> [THE EXERCISE]: Copy out every row below word for word, changing nothing.

[Item position rows]

>> Start

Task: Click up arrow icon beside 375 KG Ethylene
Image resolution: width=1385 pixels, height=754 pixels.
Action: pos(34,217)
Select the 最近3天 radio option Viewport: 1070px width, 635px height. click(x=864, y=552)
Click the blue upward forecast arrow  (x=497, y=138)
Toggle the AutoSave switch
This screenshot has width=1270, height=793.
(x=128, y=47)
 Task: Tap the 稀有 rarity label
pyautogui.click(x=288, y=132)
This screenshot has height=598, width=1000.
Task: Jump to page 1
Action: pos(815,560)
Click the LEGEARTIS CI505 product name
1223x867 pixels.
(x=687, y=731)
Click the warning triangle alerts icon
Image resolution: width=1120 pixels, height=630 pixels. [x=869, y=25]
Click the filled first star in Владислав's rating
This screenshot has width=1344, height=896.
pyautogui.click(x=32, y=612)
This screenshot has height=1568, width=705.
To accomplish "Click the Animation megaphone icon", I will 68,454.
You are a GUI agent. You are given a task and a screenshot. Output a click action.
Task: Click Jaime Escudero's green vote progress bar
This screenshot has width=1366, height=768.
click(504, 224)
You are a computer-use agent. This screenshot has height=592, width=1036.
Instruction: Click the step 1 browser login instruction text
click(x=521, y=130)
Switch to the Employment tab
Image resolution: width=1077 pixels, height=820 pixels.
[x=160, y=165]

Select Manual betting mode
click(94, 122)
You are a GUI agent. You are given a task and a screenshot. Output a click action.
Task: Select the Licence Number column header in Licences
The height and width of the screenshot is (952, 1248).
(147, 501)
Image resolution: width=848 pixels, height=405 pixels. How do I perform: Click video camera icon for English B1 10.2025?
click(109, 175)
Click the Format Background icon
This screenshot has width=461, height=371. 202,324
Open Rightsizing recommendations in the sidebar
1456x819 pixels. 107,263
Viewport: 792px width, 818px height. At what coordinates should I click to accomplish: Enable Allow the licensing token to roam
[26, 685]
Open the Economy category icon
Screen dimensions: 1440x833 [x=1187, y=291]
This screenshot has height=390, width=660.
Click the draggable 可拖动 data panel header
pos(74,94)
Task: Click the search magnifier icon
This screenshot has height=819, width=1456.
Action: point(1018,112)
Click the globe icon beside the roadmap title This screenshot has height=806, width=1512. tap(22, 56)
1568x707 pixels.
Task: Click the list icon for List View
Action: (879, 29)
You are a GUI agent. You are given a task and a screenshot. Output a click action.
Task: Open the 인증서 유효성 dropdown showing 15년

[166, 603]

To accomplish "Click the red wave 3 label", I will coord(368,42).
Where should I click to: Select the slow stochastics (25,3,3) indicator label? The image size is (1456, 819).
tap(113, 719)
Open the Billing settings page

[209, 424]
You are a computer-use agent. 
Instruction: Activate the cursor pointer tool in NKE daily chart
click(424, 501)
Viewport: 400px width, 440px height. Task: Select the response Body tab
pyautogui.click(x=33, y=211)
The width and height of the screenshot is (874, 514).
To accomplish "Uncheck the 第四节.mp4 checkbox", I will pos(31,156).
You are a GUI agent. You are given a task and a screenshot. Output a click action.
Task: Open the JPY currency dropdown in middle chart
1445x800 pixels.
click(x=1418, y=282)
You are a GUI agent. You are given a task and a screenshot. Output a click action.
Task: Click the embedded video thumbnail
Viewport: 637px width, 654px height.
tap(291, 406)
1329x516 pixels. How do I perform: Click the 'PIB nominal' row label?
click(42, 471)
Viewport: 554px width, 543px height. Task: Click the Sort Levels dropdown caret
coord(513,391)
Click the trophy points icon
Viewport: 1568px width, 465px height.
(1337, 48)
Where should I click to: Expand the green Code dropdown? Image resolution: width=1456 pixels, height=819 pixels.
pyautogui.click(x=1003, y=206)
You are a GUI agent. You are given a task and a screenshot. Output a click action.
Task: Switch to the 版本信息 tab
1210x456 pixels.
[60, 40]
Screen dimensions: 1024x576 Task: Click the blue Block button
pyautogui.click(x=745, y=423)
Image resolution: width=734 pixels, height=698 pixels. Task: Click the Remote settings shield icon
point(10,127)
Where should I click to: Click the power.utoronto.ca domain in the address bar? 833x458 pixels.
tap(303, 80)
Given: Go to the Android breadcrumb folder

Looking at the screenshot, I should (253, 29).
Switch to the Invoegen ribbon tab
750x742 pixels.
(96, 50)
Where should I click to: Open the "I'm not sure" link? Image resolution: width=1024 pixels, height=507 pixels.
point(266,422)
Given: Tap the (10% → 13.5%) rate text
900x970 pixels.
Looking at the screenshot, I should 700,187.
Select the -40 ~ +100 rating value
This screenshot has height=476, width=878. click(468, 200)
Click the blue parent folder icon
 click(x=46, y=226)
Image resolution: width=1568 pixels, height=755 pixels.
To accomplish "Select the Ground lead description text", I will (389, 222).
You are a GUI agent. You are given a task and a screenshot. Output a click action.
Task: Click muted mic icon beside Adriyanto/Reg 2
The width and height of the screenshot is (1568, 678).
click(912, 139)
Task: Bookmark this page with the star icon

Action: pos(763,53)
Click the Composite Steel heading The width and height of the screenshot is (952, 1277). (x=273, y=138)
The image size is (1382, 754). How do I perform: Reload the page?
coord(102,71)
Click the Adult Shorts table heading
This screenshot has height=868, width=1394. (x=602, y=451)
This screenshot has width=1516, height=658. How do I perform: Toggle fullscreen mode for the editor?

>> End

> [EXERCISE ANSWER]:
Task: Click up arrow icon beside 375 KG Ethylene
Image resolution: width=1385 pixels, height=754 pixels.
Action: pos(34,217)
Select the 最近3天 radio option Viewport: 1070px width, 635px height. click(x=864, y=552)
Click the blue upward forecast arrow  (x=497, y=138)
Toggle the AutoSave switch
This screenshot has width=1270, height=793.
(x=128, y=47)
 Task: Tap the 稀有 rarity label
pyautogui.click(x=288, y=132)
This screenshot has height=598, width=1000.
Task: Jump to page 1
Action: pos(815,560)
Click the LEGEARTIS CI505 product name
1223x867 pixels.
(x=687, y=731)
Click the warning triangle alerts icon
Image resolution: width=1120 pixels, height=630 pixels. [x=869, y=25]
Click the filled first star in Владислав's rating
This screenshot has width=1344, height=896.
pyautogui.click(x=32, y=612)
This screenshot has height=1568, width=705.
To accomplish "Click the Animation megaphone icon", I will 68,454.
You are a GUI agent. You are given a task and a screenshot. Output a click action.
Task: Click Jaime Escudero's green vote progress bar
This screenshot has width=1366, height=768.
click(504, 224)
You are a computer-use agent. This screenshot has height=592, width=1036.
Instruction: Click the step 1 browser login instruction text
click(x=521, y=130)
Switch to the Employment tab
Image resolution: width=1077 pixels, height=820 pixels.
[x=160, y=165]

Select Manual betting mode
click(94, 122)
You are a GUI agent. You are given a task and a screenshot. Output a click action.
Task: Select the Licence Number column header in Licences
The height and width of the screenshot is (952, 1248).
(147, 501)
Image resolution: width=848 pixels, height=405 pixels. How do I perform: Click video camera icon for English B1 10.2025?
click(109, 175)
Click the Format Background icon
This screenshot has width=461, height=371. 202,324
Open Rightsizing recommendations in the sidebar
1456x819 pixels. 107,263
Viewport: 792px width, 818px height. At what coordinates should I click to accomplish: Enable Allow the licensing token to roam
[26, 685]
Open the Economy category icon
Screen dimensions: 1440x833 [x=1187, y=291]
This screenshot has height=390, width=660.
Click the draggable 可拖动 data panel header
pos(74,94)
Task: Click the search magnifier icon
This screenshot has height=819, width=1456.
Action: point(1018,112)
Click the globe icon beside the roadmap title This screenshot has height=806, width=1512. tap(22, 56)
1568x707 pixels.
Task: Click the list icon for List View
Action: (879, 29)
You are a GUI agent. You are given a task and a screenshot. Output a click action.
Task: Open the 인증서 유효성 dropdown showing 15년

[166, 603]

To accomplish "Click the red wave 3 label", I will coord(368,42).
Where should I click to: Select the slow stochastics (25,3,3) indicator label? The image size is (1456, 819).
tap(113, 719)
Open the Billing settings page

[209, 424]
You are a computer-use agent. 
Instruction: Activate the cursor pointer tool in NKE daily chart
click(424, 501)
Viewport: 400px width, 440px height. Task: Select the response Body tab
pyautogui.click(x=33, y=211)
The width and height of the screenshot is (874, 514).
To accomplish "Uncheck the 第四节.mp4 checkbox", I will pos(31,156).
You are a GUI agent. You are given a task and a screenshot. Output a click action.
Task: Open the JPY currency dropdown in middle chart
1445x800 pixels.
click(x=1418, y=282)
You are a GUI agent. You are given a task and a screenshot. Output a click action.
Task: Click the embedded video thumbnail
Viewport: 637px width, 654px height.
tap(291, 406)
1329x516 pixels. How do I perform: Click the 'PIB nominal' row label?
click(42, 471)
Viewport: 554px width, 543px height. Task: Click the Sort Levels dropdown caret
coord(513,391)
Click the trophy points icon
Viewport: 1568px width, 465px height.
(1337, 48)
Where should I click to: Expand the green Code dropdown? Image resolution: width=1456 pixels, height=819 pixels.
pyautogui.click(x=1003, y=206)
You are a GUI agent. You are given a task and a screenshot. Output a click action.
Task: Switch to the 版本信息 tab
1210x456 pixels.
[60, 40]
Screen dimensions: 1024x576 Task: Click the blue Block button
pyautogui.click(x=745, y=423)
Image resolution: width=734 pixels, height=698 pixels. Task: Click the Remote settings shield icon
point(10,127)
Where should I click to: Click the power.utoronto.ca domain in the address bar? 833x458 pixels.
tap(303, 80)
Given: Go to the Android breadcrumb folder

Looking at the screenshot, I should (253, 29).
Switch to the Invoegen ribbon tab
750x742 pixels.
(96, 50)
Where should I click to: Open the "I'm not sure" link? Image resolution: width=1024 pixels, height=507 pixels.
point(266,422)
Given: Tap the (10% → 13.5%) rate text
900x970 pixels.
Looking at the screenshot, I should 700,187.
Select the -40 ~ +100 rating value
This screenshot has height=476, width=878. click(468, 200)
Click the blue parent folder icon
 click(x=46, y=226)
Image resolution: width=1568 pixels, height=755 pixels.
To accomplish "Select the Ground lead description text", I will (389, 222).
You are a GUI agent. You are given a task and a screenshot. Output a click action.
Task: Click muted mic icon beside Adriyanto/Reg 2
The width and height of the screenshot is (1568, 678).
click(912, 139)
Task: Bookmark this page with the star icon

Action: pos(763,53)
Click the Composite Steel heading The width and height of the screenshot is (952, 1277). (x=273, y=138)
The image size is (1382, 754). How do I perform: Reload the page?
coord(102,71)
Click the Adult Shorts table heading
This screenshot has height=868, width=1394. (x=602, y=451)
This screenshot has width=1516, height=658. How do I perform: Toggle fullscreen mode for the editor?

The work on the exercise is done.